─── Extract to read
Who We Teach

Musing 3 on Teaching about Race

Framework of the book

As I’ve been reflecting on teaching about race in the U.S., I returned to the framework I first encountered in a webinar taught by some great pioneers in multicultural education, Christine A. Stanley and Mathew Ouellett. (I adapted their framework in the image to the right.) For inclusive teaching, they advised we think carefully about who it is we are teaching.

Students are the reason for our job. They are the focus (the object? subject?) of our work. They are often a joy, occasionally a bane, sometimes a conundrum.

More and more research findings confirm that knowing our students helps make us more effective instructors. Cognitively, the better we can tap into students’ prior knowledge and experiences, the more likely students will retain and more deeply understand material. Understanding students’ mindsets can help us decipher moments of struggle or resistance.                          

Understanding why students signed up for our course – and what they hope to do with their lives, and what matters most to them – can help us spur the motivation crucial to their work and persistence.

Students are whole people – not just intellects – whose backgrounds, previous experiences, identities, and emotions affect them in our courses. Who they are may affect how they interpret the material, how they interact with other students, and how they perceive the instructor.

Sometimes students’ prior knowledge, experiences, attitudes, and identities give them advantages in a course, and sometimes not. A first-generation student from a poor family may be bringing enormous resilience but lack some insider knowledge about how college works. A student with a full-time job may bring tremendous motivation but have difficulty finding time to complete assignments. A wealthy student from an elite private high school may be willing to ask for tutoring assistance but have limited experiences working with people different from herself.

One of the major challenges for instructors is how different the students in our course may be from one another.

Let’s consider how students may come to a course where I’ll be teaching about the African American historical experience. What will they be hoping for? What will they be concerned about?

My African American students may be hungry for the content. They often tell me this right away or later in the semester, and it is not surprising since according to Teaching Hard History, the odds are good they didn’t learn much AA history in high school, and what they did get may have been bad. Still, that doesn’t mean that African American students enter the classroom completely at ease. Whether they do may depend in part on who the other students are and the institutional context.
──────
─── Data shown
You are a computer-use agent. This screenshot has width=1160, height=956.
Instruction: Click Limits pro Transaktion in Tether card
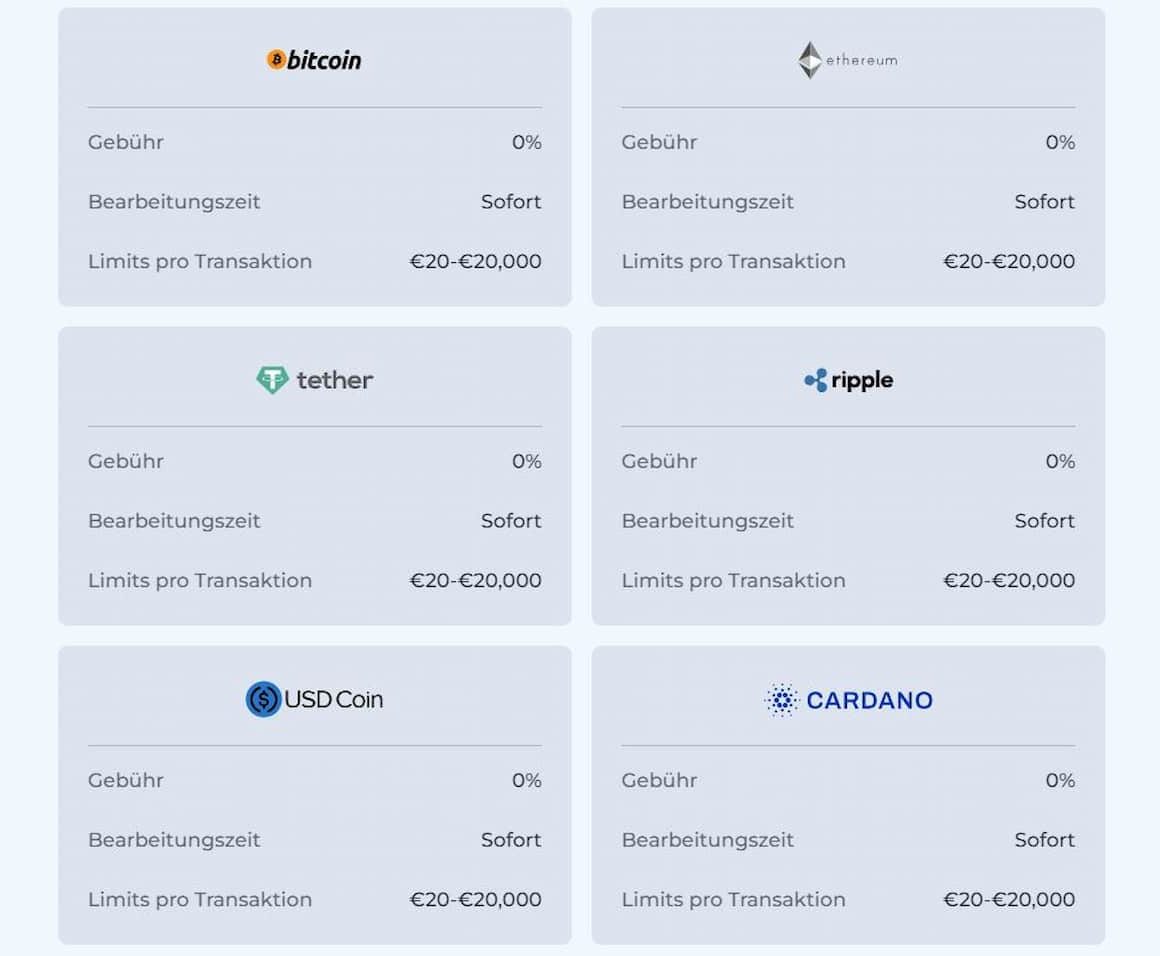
──────
## Goal
From the essay on teaching about race, extract the passage from "Framework of the" up to and including "we are teaching.", copied word for word.

## Result of this exercise
Framework of the book

As I’ve been reflecting on teaching about race in the U.S., I returned to the framework I first encountered in a webinar taught by some great pioneers in multicultural education, Christine A. Stanley and Mathew Ouellett. (I adapted their framework in the image to the right.) For inclusive teaching, they advised we think carefully about who it is we are teaching.